A Secretaria de Estado da Saúde de São Paulo (SES-SP) emitiu alerta sobre o risco de reintrodução do sarampo durante a temporada de cruzeiros 2025/2026. A medida considera a alta circulação internacional do vírus, o grande fluxo de turistas e os mais de 670 mil viajantes previstos para embarques no país. Viajantes devem conferir vacinação tríplice viral com antecedência e seguir protocolos de higiene e monitoramento de sintomas.
O litoral paulista trabalha por mais uma temporada de navios lotados, calor, embarques apressados e gente do mundo inteiro cruzando os portões dos terminais marítimos. No entanto, junto com malas e câmeras, o que também circula é o vírus — e desta vez o alerta tem nome conhecido: sarampo.

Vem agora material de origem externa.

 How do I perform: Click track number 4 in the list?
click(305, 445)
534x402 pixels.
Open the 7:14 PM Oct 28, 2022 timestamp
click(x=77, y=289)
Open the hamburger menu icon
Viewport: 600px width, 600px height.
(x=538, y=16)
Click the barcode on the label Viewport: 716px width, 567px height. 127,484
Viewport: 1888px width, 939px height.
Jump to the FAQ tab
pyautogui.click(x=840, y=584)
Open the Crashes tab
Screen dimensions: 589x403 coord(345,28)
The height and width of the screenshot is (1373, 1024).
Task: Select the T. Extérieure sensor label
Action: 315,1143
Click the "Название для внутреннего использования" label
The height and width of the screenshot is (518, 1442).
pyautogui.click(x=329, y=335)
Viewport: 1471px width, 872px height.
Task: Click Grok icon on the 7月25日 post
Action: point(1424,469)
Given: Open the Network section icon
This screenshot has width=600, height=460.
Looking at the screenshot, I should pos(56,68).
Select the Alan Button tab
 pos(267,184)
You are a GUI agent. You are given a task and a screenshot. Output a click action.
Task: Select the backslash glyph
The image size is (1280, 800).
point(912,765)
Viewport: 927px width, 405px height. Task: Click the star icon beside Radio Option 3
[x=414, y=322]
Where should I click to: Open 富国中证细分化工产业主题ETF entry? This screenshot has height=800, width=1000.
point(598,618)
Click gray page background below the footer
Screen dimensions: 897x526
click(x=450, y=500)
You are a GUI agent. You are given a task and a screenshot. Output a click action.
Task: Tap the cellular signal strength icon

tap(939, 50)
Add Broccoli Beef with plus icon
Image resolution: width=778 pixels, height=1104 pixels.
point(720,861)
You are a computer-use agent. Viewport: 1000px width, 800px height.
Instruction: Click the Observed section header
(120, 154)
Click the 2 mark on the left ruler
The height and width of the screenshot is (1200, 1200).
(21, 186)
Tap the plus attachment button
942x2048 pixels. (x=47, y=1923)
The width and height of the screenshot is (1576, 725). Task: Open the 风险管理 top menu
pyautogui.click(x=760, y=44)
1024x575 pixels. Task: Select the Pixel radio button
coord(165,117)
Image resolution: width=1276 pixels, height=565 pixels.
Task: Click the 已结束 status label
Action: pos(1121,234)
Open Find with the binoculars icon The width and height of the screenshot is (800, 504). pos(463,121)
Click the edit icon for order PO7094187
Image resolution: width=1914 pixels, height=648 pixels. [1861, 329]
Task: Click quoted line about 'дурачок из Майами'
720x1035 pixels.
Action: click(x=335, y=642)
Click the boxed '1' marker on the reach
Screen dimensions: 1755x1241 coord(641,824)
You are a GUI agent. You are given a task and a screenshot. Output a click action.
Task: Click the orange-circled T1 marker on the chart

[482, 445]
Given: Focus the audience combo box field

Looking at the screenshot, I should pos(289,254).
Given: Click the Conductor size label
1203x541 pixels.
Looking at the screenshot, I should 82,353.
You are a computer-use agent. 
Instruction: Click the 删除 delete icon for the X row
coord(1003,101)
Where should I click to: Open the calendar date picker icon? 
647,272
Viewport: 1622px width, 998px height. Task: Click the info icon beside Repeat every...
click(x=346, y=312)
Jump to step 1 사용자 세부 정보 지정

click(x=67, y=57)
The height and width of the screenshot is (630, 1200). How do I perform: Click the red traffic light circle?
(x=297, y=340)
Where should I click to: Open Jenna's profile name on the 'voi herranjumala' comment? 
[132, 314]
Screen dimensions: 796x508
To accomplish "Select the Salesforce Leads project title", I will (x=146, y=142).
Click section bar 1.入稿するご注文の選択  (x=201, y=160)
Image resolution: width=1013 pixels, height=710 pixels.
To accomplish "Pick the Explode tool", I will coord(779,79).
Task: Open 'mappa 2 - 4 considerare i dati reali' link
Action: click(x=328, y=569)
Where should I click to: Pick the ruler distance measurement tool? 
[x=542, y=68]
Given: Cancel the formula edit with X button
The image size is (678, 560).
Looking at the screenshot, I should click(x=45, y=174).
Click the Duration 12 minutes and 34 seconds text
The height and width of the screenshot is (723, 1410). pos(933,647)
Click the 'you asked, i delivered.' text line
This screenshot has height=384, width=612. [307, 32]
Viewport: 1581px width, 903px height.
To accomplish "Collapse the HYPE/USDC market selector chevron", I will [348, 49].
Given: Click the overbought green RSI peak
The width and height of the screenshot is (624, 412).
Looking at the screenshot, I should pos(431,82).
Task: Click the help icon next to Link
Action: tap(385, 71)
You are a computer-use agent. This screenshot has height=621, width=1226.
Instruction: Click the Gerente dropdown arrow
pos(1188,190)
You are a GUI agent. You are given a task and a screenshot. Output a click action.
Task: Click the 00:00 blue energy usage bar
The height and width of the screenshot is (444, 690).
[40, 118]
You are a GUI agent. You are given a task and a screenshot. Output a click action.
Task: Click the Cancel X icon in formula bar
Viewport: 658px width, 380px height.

A Secretaria de Estado da Saúde de São Paulo (SES-SP) emitiu uma recomendação formal a serviços de saúde, autoridades portuárias e viajantes, diante do aumento do risco de reintrodução da doença no estado durante a temporada de cruzeiros 2025/2026.
O alerta não é por acaso. Segundo a CLIA Brasil, mais de 670 mil pessoas devem embarcar em roteiros marítimos até abril de 2026. São passageiros de diferentes nacionalidades convivendo em espaços fechados — o ambiente perfeito para a transmissão do vírus, extremamente contagioso e capaz de se espalhar pelo ar com poucas gotículas.
Em 2024, o Brasil chegou a recuperar a certificação de eliminação do sarampo. Mas 2025 abriu a porta novamente: 38 casos importados já foram registrados, dois confirmados apenas no estado de São Paulo. Com surtos ativos em outros países, o cenário exige atenção redobrada.
O vírus se manifesta com febre alta, tosse, coriza, conjuntivite e manchas vermelhas que surgem entre sete e catorze dias após o contato. Um detalhe importante — a transmissão ocorre antes mesmo dos sintomas aparecerem.
Por isso, a SES-SP reforça: vacinação é a principal barreira de proteção. Quem pretende embarcar em cruzeiros, viajar ou participar de grandes eventos deve conferir o cartão vacinal e garantir a dose da tríplice viral (sarampo, caxumba e rubéola) com pelo menos 15 dias de antecedência.
A recomendação também inclui medidas simples, mas muitas vezes negligenciadas em viagem:
• higienizar as mãos com frequência;
• evitar compartilhar copos ou talheres;
• manter locais arejados;
• cobrir boca e nariz ao tossir;
• evitar aglomerações em ambientes fechados.
Ao retornar, se surgirem febre e manchas pelo corpo em até 30 dias, o caminho é direto: procurar uma unidade de saúde, relatar viagem e evitar contato com outras pessoas. Para profissionais da saúde, casos suspeitos exigem notificação imediata em até 24 horas.
A operação de vigilância segue ativa. O governo afirma atuar em conjunto com municípios e portos para evitar a reintrodução do vírus, enquanto barcos seguem chegando — com turistas, malas, memórias e, espera-se, mais responsabilidade.
O mar continua o mesmo. O vírus, infelizmente, também.